◆ **JOB**
Lay out the items below as a Markdown table with the columns "Row" and "Item line," numbering each row and skipping blank lines. Begin at the line that contains "详细介绍 (554, 1800)" and continue through the last line of the items.

◆ **RECORDS PROVIDED**
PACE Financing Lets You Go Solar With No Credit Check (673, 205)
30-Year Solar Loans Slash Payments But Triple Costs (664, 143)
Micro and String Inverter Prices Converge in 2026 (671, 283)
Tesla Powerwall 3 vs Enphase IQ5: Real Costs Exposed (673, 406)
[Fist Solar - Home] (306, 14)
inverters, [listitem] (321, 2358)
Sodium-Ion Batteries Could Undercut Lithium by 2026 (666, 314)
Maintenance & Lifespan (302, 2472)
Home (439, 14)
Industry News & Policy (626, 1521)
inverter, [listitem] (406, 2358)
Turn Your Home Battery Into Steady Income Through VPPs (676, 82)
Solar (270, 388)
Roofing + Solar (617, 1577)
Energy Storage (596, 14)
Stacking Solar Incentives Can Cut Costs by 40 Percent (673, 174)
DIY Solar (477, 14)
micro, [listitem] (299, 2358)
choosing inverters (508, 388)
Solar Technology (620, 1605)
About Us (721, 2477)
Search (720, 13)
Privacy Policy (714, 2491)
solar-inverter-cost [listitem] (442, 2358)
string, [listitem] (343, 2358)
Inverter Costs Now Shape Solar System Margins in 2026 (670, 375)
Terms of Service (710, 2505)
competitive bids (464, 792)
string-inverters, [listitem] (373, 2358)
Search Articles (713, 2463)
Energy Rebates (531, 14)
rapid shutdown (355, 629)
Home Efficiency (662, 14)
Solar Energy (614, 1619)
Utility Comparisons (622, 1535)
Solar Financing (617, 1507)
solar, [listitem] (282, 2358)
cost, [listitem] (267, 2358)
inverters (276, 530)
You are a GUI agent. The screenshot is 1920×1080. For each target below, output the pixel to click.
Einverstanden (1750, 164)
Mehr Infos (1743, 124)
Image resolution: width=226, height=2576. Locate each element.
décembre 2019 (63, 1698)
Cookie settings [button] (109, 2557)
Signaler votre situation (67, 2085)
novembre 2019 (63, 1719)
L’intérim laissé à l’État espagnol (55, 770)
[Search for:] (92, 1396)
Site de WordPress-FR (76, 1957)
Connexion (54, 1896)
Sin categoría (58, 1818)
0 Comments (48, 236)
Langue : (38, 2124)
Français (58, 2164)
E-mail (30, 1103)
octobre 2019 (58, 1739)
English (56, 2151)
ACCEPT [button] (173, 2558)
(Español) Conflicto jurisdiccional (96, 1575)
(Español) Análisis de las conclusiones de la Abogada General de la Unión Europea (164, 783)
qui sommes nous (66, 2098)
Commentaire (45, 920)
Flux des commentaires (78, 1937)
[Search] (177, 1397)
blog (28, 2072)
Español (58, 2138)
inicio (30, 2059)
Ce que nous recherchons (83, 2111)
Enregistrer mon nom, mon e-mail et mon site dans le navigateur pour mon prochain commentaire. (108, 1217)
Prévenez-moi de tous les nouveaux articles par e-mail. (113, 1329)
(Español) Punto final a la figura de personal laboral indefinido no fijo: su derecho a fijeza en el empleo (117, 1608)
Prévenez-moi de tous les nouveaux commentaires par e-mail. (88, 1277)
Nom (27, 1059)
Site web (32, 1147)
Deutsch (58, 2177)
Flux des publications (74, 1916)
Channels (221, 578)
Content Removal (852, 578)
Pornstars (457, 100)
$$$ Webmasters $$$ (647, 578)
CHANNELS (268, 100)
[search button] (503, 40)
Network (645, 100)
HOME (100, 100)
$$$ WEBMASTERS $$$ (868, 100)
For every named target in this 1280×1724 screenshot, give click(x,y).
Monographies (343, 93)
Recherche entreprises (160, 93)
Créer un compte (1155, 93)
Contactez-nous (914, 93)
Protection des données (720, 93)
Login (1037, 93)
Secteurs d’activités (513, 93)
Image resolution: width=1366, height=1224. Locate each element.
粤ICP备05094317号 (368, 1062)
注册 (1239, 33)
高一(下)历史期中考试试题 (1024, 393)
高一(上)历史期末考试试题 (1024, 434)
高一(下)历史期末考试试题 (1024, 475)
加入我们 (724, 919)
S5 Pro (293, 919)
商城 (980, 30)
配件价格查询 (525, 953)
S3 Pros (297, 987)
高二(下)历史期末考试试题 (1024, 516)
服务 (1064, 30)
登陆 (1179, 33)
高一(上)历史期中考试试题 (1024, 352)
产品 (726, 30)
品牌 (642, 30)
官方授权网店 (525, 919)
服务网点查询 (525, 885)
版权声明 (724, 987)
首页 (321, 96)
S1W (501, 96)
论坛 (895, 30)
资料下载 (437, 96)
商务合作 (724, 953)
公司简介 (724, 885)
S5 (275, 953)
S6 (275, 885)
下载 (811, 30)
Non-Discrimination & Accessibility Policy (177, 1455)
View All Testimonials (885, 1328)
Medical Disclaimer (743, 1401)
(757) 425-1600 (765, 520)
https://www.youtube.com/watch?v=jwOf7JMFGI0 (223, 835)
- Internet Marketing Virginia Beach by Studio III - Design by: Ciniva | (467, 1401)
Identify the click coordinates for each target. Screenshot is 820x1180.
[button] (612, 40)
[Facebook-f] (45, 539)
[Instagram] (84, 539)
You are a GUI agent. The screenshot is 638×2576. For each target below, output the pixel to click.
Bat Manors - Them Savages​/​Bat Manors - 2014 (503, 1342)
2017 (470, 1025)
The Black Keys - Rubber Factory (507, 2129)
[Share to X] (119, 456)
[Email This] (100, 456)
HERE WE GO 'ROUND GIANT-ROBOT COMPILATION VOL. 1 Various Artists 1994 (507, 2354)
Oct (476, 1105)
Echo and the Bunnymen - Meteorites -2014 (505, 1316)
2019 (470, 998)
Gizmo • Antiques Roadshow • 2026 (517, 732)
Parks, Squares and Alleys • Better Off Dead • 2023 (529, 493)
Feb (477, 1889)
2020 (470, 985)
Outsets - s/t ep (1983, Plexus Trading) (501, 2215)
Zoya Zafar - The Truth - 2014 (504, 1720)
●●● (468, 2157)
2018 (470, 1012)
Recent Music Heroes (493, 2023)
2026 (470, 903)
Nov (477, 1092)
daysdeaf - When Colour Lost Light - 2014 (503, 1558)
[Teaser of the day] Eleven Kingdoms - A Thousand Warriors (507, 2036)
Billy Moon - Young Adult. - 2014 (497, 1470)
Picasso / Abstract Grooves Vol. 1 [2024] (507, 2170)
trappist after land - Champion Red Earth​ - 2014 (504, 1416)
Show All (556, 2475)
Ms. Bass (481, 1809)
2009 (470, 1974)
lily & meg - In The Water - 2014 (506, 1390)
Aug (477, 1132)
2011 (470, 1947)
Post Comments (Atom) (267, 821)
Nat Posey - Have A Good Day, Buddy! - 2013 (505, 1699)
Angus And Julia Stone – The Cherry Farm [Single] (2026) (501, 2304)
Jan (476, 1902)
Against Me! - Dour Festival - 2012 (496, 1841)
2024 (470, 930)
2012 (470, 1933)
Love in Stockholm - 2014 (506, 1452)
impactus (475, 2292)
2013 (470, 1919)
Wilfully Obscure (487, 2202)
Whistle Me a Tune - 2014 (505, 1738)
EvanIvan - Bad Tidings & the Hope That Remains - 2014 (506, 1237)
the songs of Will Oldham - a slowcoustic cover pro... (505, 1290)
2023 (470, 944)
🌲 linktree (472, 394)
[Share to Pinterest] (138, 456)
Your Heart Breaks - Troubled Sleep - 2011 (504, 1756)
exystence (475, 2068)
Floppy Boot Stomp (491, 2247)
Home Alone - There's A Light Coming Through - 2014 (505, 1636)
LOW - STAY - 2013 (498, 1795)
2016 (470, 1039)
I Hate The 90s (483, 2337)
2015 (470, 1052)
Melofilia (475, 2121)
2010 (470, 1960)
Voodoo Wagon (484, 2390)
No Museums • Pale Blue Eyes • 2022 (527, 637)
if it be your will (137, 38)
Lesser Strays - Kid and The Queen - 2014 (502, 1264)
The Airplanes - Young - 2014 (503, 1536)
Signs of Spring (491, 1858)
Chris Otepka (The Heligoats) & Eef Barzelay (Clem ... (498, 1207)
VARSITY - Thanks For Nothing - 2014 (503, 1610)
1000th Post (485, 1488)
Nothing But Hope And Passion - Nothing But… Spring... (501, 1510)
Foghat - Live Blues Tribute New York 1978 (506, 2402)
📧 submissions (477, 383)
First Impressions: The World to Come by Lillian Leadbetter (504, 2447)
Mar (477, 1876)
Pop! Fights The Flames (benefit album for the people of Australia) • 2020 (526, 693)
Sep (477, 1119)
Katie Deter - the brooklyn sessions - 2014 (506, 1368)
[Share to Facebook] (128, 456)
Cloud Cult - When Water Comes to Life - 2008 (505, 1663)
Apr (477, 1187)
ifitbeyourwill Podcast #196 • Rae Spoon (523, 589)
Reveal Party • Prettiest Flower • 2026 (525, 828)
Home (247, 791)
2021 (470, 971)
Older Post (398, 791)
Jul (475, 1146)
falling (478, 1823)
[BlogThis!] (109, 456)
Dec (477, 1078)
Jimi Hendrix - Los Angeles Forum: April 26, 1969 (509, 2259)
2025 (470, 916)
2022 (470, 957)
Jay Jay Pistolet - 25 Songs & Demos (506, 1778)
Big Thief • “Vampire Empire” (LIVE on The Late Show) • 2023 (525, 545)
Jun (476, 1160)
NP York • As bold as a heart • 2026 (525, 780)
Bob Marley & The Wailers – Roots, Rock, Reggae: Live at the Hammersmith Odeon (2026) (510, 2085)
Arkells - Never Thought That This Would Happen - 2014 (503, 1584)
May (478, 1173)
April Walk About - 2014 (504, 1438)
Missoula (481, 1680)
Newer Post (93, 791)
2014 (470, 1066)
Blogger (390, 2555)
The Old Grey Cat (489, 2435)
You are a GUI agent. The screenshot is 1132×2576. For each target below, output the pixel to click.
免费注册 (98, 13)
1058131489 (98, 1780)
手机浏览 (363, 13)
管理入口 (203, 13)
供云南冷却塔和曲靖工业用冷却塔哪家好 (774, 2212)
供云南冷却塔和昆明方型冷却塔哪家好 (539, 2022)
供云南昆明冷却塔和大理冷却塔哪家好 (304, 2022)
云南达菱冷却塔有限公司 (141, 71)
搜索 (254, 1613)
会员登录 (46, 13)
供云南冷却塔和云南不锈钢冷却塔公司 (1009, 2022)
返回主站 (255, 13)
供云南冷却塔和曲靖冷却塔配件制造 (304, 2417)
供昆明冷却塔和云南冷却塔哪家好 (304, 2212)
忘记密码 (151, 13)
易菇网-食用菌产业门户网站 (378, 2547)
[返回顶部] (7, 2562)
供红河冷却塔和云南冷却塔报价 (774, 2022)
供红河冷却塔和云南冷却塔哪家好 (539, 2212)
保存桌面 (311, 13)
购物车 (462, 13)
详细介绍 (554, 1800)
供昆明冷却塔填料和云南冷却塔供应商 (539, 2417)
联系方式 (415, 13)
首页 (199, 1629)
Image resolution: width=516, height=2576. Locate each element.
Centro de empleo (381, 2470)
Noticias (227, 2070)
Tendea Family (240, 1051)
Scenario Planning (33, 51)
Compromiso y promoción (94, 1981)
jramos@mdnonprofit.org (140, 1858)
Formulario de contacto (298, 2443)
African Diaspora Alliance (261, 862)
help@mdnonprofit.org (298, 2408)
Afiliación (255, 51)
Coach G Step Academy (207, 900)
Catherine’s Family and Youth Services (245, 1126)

◆ **TASK ANSWER**
| Row | Item line |
|---|---|
| 1 | 详细介绍 (554, 1800) |
| 2 | 供昆明冷却塔填料和云南冷却塔供应商 (539, 2417) |
| 3 | 联系方式 (415, 13) |
| 4 | 首页 (199, 1629) |
| 5 | Image resolution: width=516, height=2576. Locate each element. |
| 6 | Centro de empleo (381, 2470) |
| 7 | Noticias (227, 2070) |
| 8 | Tendea Family (240, 1051) |
| 9 | Scenario Planning (33, 51) |
| 10 | Compromiso y promoción (94, 1981) |
| 11 | jramos@mdnonprofit.org (140, 1858) |
| 12 | Formulario de contacto (298, 2443) |
| 13 | African Diaspora Alliance (261, 862) |
| 14 | help@mdnonprofit.org (298, 2408) |
| 15 | Afiliación (255, 51) |
| 16 | Coach G Step Academy (207, 900) |
| 17 | Catherine’s Family and Youth Services (245, 1126) |